- Brief:
Write the entries out again. Each one must match exactly.

Stored dataset items:
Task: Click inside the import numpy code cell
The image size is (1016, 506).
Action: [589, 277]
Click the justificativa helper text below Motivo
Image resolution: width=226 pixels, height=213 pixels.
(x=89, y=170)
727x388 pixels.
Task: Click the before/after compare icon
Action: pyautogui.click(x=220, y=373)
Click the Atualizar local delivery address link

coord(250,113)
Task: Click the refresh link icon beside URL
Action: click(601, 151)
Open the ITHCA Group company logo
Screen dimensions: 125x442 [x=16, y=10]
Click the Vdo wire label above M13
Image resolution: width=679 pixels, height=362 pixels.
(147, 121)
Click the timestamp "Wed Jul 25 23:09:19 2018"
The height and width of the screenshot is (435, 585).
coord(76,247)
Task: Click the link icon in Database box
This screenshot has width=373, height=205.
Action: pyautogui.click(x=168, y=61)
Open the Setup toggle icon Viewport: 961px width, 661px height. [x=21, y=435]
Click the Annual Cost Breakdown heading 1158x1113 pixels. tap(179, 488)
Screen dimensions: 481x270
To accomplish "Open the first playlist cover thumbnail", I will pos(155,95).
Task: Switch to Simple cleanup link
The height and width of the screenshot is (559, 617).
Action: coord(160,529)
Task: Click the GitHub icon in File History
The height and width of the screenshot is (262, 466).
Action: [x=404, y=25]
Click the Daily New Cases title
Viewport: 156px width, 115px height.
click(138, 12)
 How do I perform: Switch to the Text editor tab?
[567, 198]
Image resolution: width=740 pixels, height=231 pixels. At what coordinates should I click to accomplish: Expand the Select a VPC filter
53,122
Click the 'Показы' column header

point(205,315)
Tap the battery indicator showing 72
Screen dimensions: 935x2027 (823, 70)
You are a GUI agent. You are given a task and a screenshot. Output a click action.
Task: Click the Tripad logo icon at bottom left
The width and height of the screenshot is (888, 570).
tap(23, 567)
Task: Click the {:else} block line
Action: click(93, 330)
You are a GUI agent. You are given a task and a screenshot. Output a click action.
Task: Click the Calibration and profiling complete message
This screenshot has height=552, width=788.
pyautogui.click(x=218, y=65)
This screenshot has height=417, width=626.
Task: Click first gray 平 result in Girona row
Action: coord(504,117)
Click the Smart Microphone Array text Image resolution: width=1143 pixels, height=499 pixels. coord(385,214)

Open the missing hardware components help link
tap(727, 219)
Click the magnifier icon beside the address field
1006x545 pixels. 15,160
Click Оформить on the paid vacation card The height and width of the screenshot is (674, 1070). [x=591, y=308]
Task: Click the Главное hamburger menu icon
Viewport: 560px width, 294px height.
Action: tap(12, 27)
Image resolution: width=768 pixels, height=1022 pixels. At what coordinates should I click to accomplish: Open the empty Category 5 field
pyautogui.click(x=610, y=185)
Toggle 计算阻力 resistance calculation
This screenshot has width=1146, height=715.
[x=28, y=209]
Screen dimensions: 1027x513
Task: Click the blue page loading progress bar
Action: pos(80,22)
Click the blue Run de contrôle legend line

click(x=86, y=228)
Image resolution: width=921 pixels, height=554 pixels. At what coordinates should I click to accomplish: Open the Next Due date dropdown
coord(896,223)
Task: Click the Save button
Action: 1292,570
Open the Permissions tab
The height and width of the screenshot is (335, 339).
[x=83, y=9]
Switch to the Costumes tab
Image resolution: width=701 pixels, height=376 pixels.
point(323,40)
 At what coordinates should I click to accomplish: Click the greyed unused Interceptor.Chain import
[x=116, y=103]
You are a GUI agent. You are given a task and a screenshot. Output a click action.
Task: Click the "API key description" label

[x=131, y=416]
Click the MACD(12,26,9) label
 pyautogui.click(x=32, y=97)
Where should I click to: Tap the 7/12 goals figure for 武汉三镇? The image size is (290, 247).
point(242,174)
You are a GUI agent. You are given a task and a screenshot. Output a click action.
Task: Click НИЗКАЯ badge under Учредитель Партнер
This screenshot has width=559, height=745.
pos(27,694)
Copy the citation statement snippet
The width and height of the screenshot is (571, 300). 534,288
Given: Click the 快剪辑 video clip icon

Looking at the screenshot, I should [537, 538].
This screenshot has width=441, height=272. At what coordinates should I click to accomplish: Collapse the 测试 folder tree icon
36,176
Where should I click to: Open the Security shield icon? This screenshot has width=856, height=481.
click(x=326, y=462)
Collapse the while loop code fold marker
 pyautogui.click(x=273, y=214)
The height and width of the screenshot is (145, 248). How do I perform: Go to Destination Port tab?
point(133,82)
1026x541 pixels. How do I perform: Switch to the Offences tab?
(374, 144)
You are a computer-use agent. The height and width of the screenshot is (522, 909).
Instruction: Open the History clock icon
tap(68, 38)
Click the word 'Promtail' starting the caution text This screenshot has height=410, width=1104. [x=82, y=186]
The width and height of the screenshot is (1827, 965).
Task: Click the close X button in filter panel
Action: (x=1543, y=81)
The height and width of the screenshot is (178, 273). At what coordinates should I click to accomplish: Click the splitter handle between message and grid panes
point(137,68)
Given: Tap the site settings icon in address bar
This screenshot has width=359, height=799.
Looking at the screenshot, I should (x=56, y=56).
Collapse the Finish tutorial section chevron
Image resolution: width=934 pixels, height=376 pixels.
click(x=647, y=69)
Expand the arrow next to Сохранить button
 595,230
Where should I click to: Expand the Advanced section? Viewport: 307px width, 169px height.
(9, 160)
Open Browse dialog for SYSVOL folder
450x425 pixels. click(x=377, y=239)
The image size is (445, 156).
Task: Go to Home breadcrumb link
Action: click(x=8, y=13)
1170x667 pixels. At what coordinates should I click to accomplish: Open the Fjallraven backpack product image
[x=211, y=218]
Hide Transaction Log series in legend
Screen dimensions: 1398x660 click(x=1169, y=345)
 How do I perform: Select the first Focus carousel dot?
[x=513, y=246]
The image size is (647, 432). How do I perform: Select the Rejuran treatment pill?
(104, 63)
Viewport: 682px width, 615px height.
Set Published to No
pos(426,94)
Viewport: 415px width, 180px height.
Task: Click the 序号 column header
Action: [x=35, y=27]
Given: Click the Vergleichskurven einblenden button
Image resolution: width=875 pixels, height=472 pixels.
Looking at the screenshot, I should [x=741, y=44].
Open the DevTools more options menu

- Completed task:
Task: Click inside the import numpy code cell
The image size is (1016, 506).
Action: [589, 277]
Click the justificativa helper text below Motivo
Image resolution: width=226 pixels, height=213 pixels.
(x=89, y=170)
727x388 pixels.
Task: Click the before/after compare icon
Action: pyautogui.click(x=220, y=373)
Click the Atualizar local delivery address link

coord(250,113)
Task: Click the refresh link icon beside URL
Action: click(601, 151)
Open the ITHCA Group company logo
Screen dimensions: 125x442 [x=16, y=10]
Click the Vdo wire label above M13
Image resolution: width=679 pixels, height=362 pixels.
(147, 121)
Click the timestamp "Wed Jul 25 23:09:19 2018"
The height and width of the screenshot is (435, 585).
coord(76,247)
Task: Click the link icon in Database box
This screenshot has width=373, height=205.
Action: pyautogui.click(x=168, y=61)
Open the Setup toggle icon Viewport: 961px width, 661px height. [x=21, y=435]
Click the Annual Cost Breakdown heading 1158x1113 pixels. tap(179, 488)
Screen dimensions: 481x270
To accomplish "Open the first playlist cover thumbnail", I will pos(155,95).
Task: Switch to Simple cleanup link
The height and width of the screenshot is (559, 617).
Action: coord(160,529)
Task: Click the GitHub icon in File History
The height and width of the screenshot is (262, 466).
Action: [x=404, y=25]
Click the Daily New Cases title
Viewport: 156px width, 115px height.
click(138, 12)
 How do I perform: Switch to the Text editor tab?
[567, 198]
Image resolution: width=740 pixels, height=231 pixels. At what coordinates should I click to accomplish: Expand the Select a VPC filter
53,122
Click the 'Показы' column header

point(205,315)
Tap the battery indicator showing 72
Screen dimensions: 935x2027 (823, 70)
You are a GUI agent. You are given a task and a screenshot. Output a click action.
Task: Click the Tripad logo icon at bottom left
The width and height of the screenshot is (888, 570).
tap(23, 567)
Task: Click the {:else} block line
Action: click(93, 330)
You are a GUI agent. You are given a task and a screenshot. Output a click action.
Task: Click the Calibration and profiling complete message
This screenshot has height=552, width=788.
pyautogui.click(x=218, y=65)
This screenshot has height=417, width=626.
Task: Click first gray 平 result in Girona row
Action: coord(504,117)
Click the Smart Microphone Array text Image resolution: width=1143 pixels, height=499 pixels. coord(385,214)

Open the missing hardware components help link
tap(727, 219)
Click the magnifier icon beside the address field
1006x545 pixels. 15,160
Click Оформить on the paid vacation card The height and width of the screenshot is (674, 1070). [x=591, y=308]
Task: Click the Главное hamburger menu icon
Viewport: 560px width, 294px height.
Action: tap(12, 27)
Image resolution: width=768 pixels, height=1022 pixels. At what coordinates should I click to accomplish: Open the empty Category 5 field
pyautogui.click(x=610, y=185)
Toggle 计算阻力 resistance calculation
This screenshot has width=1146, height=715.
[x=28, y=209]
Screen dimensions: 1027x513
Task: Click the blue page loading progress bar
Action: pos(80,22)
Click the blue Run de contrôle legend line

click(x=86, y=228)
Image resolution: width=921 pixels, height=554 pixels. At what coordinates should I click to accomplish: Open the Next Due date dropdown
coord(896,223)
Task: Click the Save button
Action: 1292,570
Open the Permissions tab
The height and width of the screenshot is (335, 339).
[x=83, y=9]
Switch to the Costumes tab
Image resolution: width=701 pixels, height=376 pixels.
point(323,40)
 At what coordinates should I click to accomplish: Click the greyed unused Interceptor.Chain import
[x=116, y=103]
You are a GUI agent. You are given a task and a screenshot. Output a click action.
Task: Click the "API key description" label

[x=131, y=416]
Click the MACD(12,26,9) label
 pyautogui.click(x=32, y=97)
Where should I click to: Tap the 7/12 goals figure for 武汉三镇? The image size is (290, 247).
point(242,174)
You are a GUI agent. You are given a task and a screenshot. Output a click action.
Task: Click НИЗКАЯ badge under Учредитель Партнер
This screenshot has width=559, height=745.
pos(27,694)
Copy the citation statement snippet
The width and height of the screenshot is (571, 300). 534,288
Given: Click the 快剪辑 video clip icon

Looking at the screenshot, I should [537, 538].
This screenshot has width=441, height=272. At what coordinates should I click to accomplish: Collapse the 测试 folder tree icon
36,176
Where should I click to: Open the Security shield icon? This screenshot has width=856, height=481.
click(x=326, y=462)
Collapse the while loop code fold marker
 pyautogui.click(x=273, y=214)
The height and width of the screenshot is (145, 248). How do I perform: Go to Destination Port tab?
point(133,82)
1026x541 pixels. How do I perform: Switch to the Offences tab?
(374, 144)
You are a computer-use agent. The height and width of the screenshot is (522, 909).
Instruction: Open the History clock icon
tap(68, 38)
Click the word 'Promtail' starting the caution text This screenshot has height=410, width=1104. [x=82, y=186]
The width and height of the screenshot is (1827, 965).
Task: Click the close X button in filter panel
Action: (x=1543, y=81)
The height and width of the screenshot is (178, 273). At what coordinates should I click to accomplish: Click the splitter handle between message and grid panes
point(137,68)
Given: Tap the site settings icon in address bar
This screenshot has width=359, height=799.
Looking at the screenshot, I should (x=56, y=56).
Collapse the Finish tutorial section chevron
Image resolution: width=934 pixels, height=376 pixels.
click(x=647, y=69)
Expand the arrow next to Сохранить button
 595,230
Where should I click to: Expand the Advanced section? Viewport: 307px width, 169px height.
(9, 160)
Open Browse dialog for SYSVOL folder
450x425 pixels. click(x=377, y=239)
The image size is (445, 156).
Task: Go to Home breadcrumb link
Action: click(x=8, y=13)
1170x667 pixels. At what coordinates should I click to accomplish: Open the Fjallraven backpack product image
[x=211, y=218]
Hide Transaction Log series in legend
Screen dimensions: 1398x660 click(x=1169, y=345)
 How do I perform: Select the first Focus carousel dot?
[x=513, y=246]
The image size is (647, 432). How do I perform: Select the Rejuran treatment pill?
(104, 63)
Viewport: 682px width, 615px height.
Set Published to No
pos(426,94)
Viewport: 415px width, 180px height.
Task: Click the 序号 column header
Action: [x=35, y=27]
Given: Click the Vergleichskurven einblenden button
Image resolution: width=875 pixels, height=472 pixels.
Looking at the screenshot, I should [x=741, y=44].
Open the DevTools more options menu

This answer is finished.